4️⃣ Real SQL Validation Examples (With Sample Data)
🔸 Sample Source Table
orders_src(order_id, cust_id, amount, order_date)
🔸 Target Fact Table
fact_orders(order_key, cust_key, total_amount, order_dt)
✅ Record Count Validation
SELECT COUNT(*) FROM orders_src
WHERE order_date >= ‘2024-01-01’;
SELECT COUNT(*) FROM fact_orders
WHERE order_dt >= ‘2024-01-01’;
✅ JOIN Validation
SELECT s.order_id, s.amount, t.total_amount
FROM orders_src s
JOIN fact_orders t
ON s.order_id = t.order_key
WHERE s.amount <> t.total_amount;
✅ GROUP BY Aggregation Validation
SELECT cust_id, SUM(amount)
FROM orders_src
GROUP BY cust_id;
SELECT cust_key, SUM(total_amount)
FROM fact_orders
GROUP BY cust_key;
✅ Window Function – Duplicate Detection
SELECT order_id
FROM (
SELECT order_id,
ROW_NUMBER() OVER (PARTITION BY order_id ORDER BY order_date) rn
FROM fact_orders
) x
WHERE rn > 1;
✅ Performance Tuning Validation
EXPLAIN ANALYZE
SELECT * FROM fact_orders WHERE order_dt = ‘2024-01-01’;
5️⃣ Scenario-Based ETL Testing Questions with Answers
🔹 Scenario 1: Record Count Mismatch
Q: Source has 1M records, target has 990K.
A: Check rejected records, transformation filters, joins, lookup mismatches.
🔹 Scenario 2: Null Values in Target
Q: Mandatory field is NULL in target.
A: Validate source nulls, default logic, expression transformations.
🔹 Scenario 3: SCD2 Not Working
Q: Old records overwritten instead of versioned.
A: Validate effective_date, current_flag logic.
🔹 Scenario 4: ETL Job Slowness
Q: Job exceeded SLA.
A: Check indexing, partitioning, parallelism, push-down optimization.
6️⃣ ETL Tools Commonly Asked in Interviews
- Informatica – PowerCenter, mappings, sessions
- Microsoft SSIS – Control Flow, Data Flow
- Ab Initio – High-performance ETL
- Pentaho – Kettle, transformations
- Talend – Open & enterprise ETL
Interviewers expect tool-agnostic logic + SQL validation skills.
7️⃣ ETL Defect Examples (Real Project)
| Defect Type | Example |
| Mapping defect | Wrong column mapped |
| Data loss | Filter removes valid rows |
| SCD defect | History not maintained |
| Performance | Job exceeds SLA |
| Data type | Truncation issues |
8️⃣ Sample ETL Test Case
Test Case: Validate SCD2 Customer Dimension
- Source: customer_src
- Target: dim_customer
- Validation:
- Only one active record
- Old record end_date populated
- New surrogate key generated
9️⃣ Quick Revision Sheet (Interview Last-Minute)
- ETL flow & architecture
- SCD1 vs SCD2
- Incremental logic
- SQL joins & window functions
- Hash & reconciliation
- Performance tuning basics
🔟 FAQs (For Featured Snippets)
Q1. What level of SQL is expected for ETL testing?

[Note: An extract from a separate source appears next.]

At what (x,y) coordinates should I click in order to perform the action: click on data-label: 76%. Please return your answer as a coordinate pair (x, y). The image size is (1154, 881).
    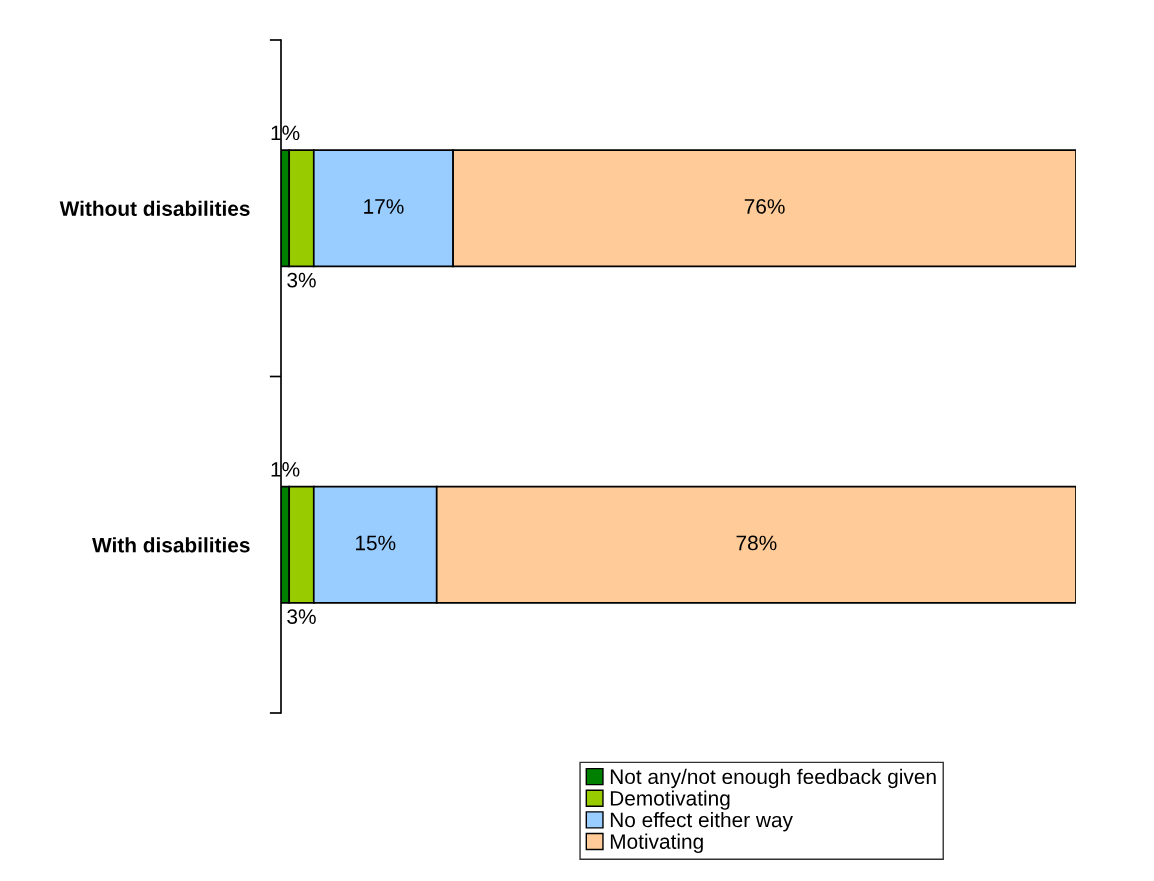
    Looking at the image, I should click on (764, 206).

Advanced SQL including joins, subqueries, window functions.
Q2. Is ETL testing manual or automation?
Primarily manual SQL-driven, with automation support.
Q3. What is the most important ETL testing skill?
Understanding business logic + strong SQL.
Q4. How many interview questions should I prepare?
At least 80–120 for 6+ years experience.